WORK REQUIRED => Report every line from the following entries that contains the string "menu".

EXTRACTED INFORMATION =>
────────

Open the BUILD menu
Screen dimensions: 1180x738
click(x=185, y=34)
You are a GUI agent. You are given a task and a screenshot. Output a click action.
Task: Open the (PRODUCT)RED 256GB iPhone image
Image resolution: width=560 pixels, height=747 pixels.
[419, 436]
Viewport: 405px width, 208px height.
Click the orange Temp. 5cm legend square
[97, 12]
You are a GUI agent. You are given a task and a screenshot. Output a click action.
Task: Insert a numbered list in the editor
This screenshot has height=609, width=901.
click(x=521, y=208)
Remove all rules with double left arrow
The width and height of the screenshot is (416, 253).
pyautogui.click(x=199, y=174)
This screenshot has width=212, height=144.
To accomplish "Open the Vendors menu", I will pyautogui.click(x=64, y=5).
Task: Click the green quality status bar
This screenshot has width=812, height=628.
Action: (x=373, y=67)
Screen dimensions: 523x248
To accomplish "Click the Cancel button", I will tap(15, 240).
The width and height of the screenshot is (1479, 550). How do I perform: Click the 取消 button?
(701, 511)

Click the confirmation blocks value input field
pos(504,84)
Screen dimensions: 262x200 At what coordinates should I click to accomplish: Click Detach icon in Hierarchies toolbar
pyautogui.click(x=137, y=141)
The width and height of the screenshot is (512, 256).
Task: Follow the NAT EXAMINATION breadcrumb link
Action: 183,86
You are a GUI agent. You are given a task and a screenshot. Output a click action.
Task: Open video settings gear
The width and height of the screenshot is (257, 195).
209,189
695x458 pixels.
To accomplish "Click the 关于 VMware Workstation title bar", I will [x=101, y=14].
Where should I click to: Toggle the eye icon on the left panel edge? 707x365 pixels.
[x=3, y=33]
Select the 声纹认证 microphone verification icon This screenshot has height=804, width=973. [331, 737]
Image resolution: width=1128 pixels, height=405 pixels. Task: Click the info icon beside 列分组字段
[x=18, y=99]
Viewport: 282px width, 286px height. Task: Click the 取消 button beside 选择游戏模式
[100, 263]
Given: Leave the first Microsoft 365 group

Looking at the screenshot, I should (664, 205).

────────

EXERCISE RESULT =>
Open the BUILD menu
To accomplish "Open the Vendors menu", I will pyautogui.click(x=64, y=5).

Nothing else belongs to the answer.